The organization, for the reasons you offered, must more forward with any process that legitimately reduces costs without compromising quality of products & services. An organization can, either through incompetence or deliberate intent (or a combination of both), delay the deployment of an advantageous advance, but to do so for too long places the organization at risk.

To seize upon a displacing technology without considering the impact on the employees is not uncommon. As to whether or not it is ‘moral’ is another matter entirely, one I’ll leave for ethicists to debate. Regardless of whether or not such practices are moral or not, they do have inevitable consequences.

The survivors of any one particular round of technological displacement will inevitably ask themselves, “Is this how the organization will treat me when something comes along to replace what I do?”. The amount of loyalty & dedication they afford the organization in the future is in proportion to the amount of caring and compassion the organization displayed to them in the past. It’s not a complicated equation – and it’s one that the organization creates, and they control all the variables.

Putting aside the contentious questions of what an organization is obligated to do for their employees, there’s the legitimate question of what they’re capable of doing.

Helping an employee transition via re-training is one option. Another is to reposition the employee in some other capacity within the organization. This is one of those situations where the employee’s ability and willingness to learn new things is crucial. If the employee fundamentally does not want to learn a new skill, then they are deciding that obsolescence is preferable to change. An irrational, though common, response to this type of change.

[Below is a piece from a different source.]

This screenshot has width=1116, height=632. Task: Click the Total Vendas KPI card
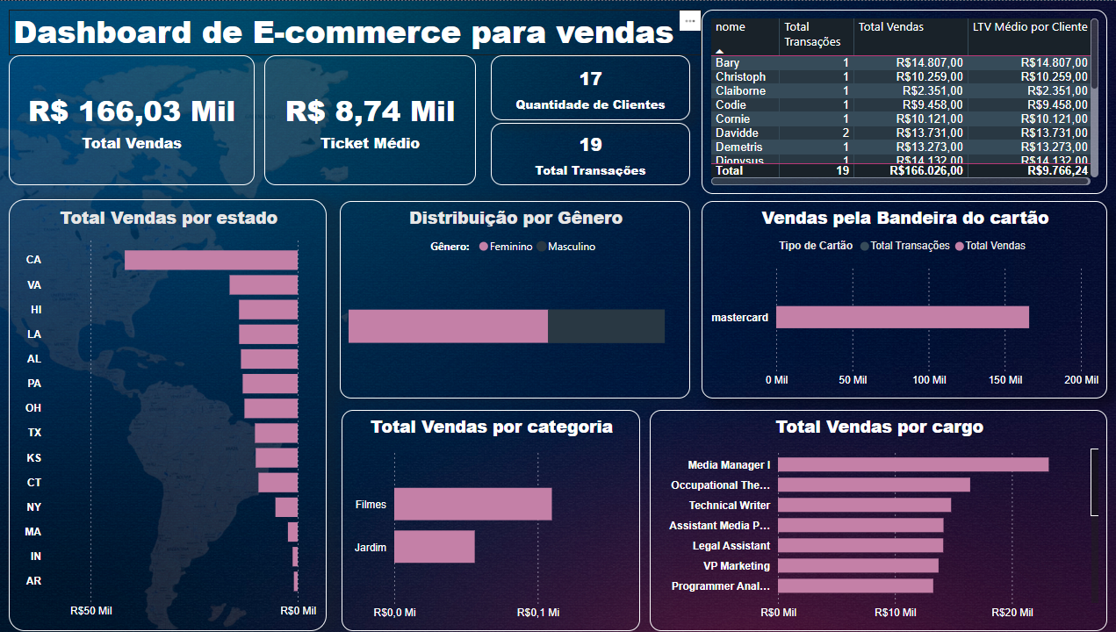click(x=131, y=120)
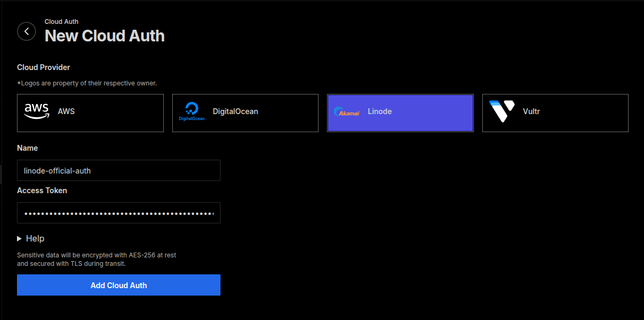Click the Access Token field
The width and height of the screenshot is (644, 320).
click(118, 213)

The other side of the coin is that the employee can, I’m reluctant to use the word ‘must’, take responsibility for their own future. Unlike ‘Diamonds’, there is no guarantee that any skill is “forever”… A flint knapper has no place in a modern knife factory – a pen & paper draughtsman has no place in a modern architect’s office. The list is endless, and endlessly growing. Almost all the skills we have today WILL be obsolete before we retire. Anyone who thinks otherwise is going to be stunned and surprised by each transition.

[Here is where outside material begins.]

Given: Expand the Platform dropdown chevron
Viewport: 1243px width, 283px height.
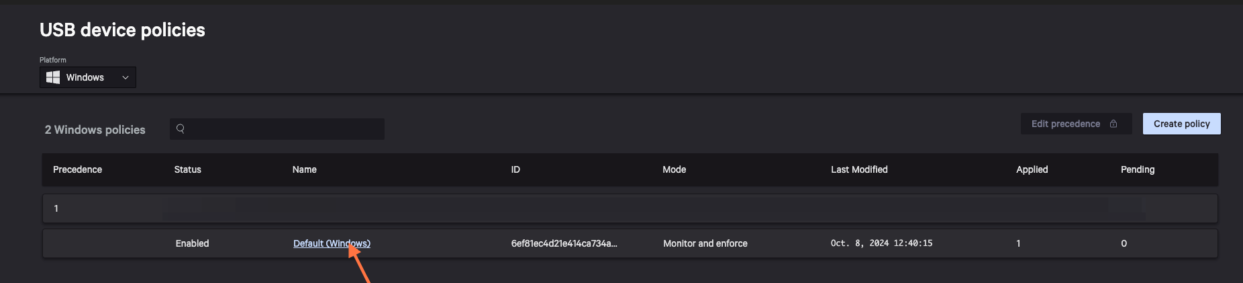Looking at the screenshot, I should pyautogui.click(x=126, y=77).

It might sound like a cliché, but if an organization wishes to assist their employees through this type of change, then glorifying our ability to learn new things is a good first step. This means, that training budgets must increase beyond today’s paltry pittance, and such budgets must acquire a certain robustness that allows them to survive at consistent levels through downturns in business.

If the desire is to increase an organization’s ability to Change, then it must increase its ablity to learn.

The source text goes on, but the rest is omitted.